Phenylboronic acid-decorated chondroitin sulfate A-based nanoparticles for solid tumor targeting and penetration

Abstract

For effective chemotherapy, it is crucial for anti-cancer drugs to gain adequate access to tumor tissues. Despite numerous efforts to improve tumor targeting including drug-loaded nanoparticles (NPs), the homogeneous distribution of the drug molecules across the entire tumor tissue—particularly in the hypoxic region distant from functioning blood vessels—is not readily achieved due to unfavorable tumor microenvironments. In this thesis work, we hypothesized that the tumor-targetable chondroitin sulfate A (CSA)-based NP system with phenylboronic acid (PBA) moiety added (targeting the hypoxic region of tumors) may achieve enhanced tumor targeting and penetration of anticancer drugs, thereby improving anticancer efficacy. To test the validity of our hypothesis, we designed NPs that consist of PBA-functionalized amphiphilic chondroitin sulfate A (CSA) derivatives. Briefly, deoxycholic acid (DOCA) was conjugated to the CSA backbone via ethylenediamine (EDA) linker, followed by the introduction of (3-aminomethylphenyl)boronic acid (AMPB) to CSA-DOCA. Successful synthesis of the developed graft copolymers was verified using proton nuclear magnetic resonance spectroscopy (1H-NMR). The amphiphilic CSA-DOCA and CSA-DOCA-AMPB conjugates were loaded with doxorubicin (DOX). The resulting self-assembled NPs displayed an average diameter of approximately 200 nm with narrow size distribution, negative zeta potential, and spherical morphology. With the relatively high drug entrapment efficiency (approximately 80%), the developed NPs exhibited an increased DOX release at acidic pH (pHs 5.5 and 6.8) compared to at pH 7.4. Further experiments using confocal laser scanning microscopy and flow cytometry indicated that the developed NPs have an enhanced cellular uptake, penetration into spheroids and enhanced cytotoxic effects, likely via the CSA-CD44 and PBA-sialic acid interactions.

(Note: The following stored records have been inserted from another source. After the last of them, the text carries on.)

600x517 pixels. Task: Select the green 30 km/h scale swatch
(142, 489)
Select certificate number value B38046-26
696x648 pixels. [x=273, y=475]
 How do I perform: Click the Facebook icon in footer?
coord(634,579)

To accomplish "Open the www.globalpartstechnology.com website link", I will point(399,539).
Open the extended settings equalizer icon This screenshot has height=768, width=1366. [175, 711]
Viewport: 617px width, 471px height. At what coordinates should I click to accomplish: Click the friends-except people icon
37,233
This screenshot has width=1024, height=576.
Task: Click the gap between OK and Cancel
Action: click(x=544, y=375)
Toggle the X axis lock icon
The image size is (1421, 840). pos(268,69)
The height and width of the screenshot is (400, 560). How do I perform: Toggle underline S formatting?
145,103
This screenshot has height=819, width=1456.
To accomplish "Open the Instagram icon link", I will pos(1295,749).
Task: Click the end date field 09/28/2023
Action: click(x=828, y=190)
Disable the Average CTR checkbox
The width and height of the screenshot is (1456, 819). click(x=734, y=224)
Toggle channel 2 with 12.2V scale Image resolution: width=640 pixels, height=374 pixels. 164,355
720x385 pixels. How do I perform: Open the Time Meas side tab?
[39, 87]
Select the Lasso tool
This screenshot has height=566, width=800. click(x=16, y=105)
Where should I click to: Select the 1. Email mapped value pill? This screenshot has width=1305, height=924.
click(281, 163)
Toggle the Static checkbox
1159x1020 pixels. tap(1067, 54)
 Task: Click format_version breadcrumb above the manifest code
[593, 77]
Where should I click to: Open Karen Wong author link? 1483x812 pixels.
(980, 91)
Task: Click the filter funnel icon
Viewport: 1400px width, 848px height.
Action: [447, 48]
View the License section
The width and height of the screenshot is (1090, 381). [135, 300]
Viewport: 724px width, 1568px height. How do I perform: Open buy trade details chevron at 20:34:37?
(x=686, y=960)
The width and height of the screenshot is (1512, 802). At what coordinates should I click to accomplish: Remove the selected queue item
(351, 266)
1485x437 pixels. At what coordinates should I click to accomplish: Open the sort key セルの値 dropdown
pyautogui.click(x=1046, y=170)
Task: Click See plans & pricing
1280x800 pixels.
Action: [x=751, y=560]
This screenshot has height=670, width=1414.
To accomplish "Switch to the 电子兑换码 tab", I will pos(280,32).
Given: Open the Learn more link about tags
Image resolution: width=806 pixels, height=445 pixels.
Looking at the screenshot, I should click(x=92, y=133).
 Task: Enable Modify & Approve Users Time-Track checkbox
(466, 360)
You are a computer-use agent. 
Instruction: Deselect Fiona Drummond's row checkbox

Using near-infrared fluorescence (NIRF) imaging in mouse xenograft models, we also observed that the developed NPs have an improved tumor targeting and drug penetration in vivo, potentially leading to improved anti-tumor efficacy and reduced systemic toxicity of DOX. In summary, our results showed that the CSA-DOCA-AMPB NPs can achieve improved tumor targeting and drug penetration, thereby a promising nanoplatform potentially applicable to the treatment of various solid cancers.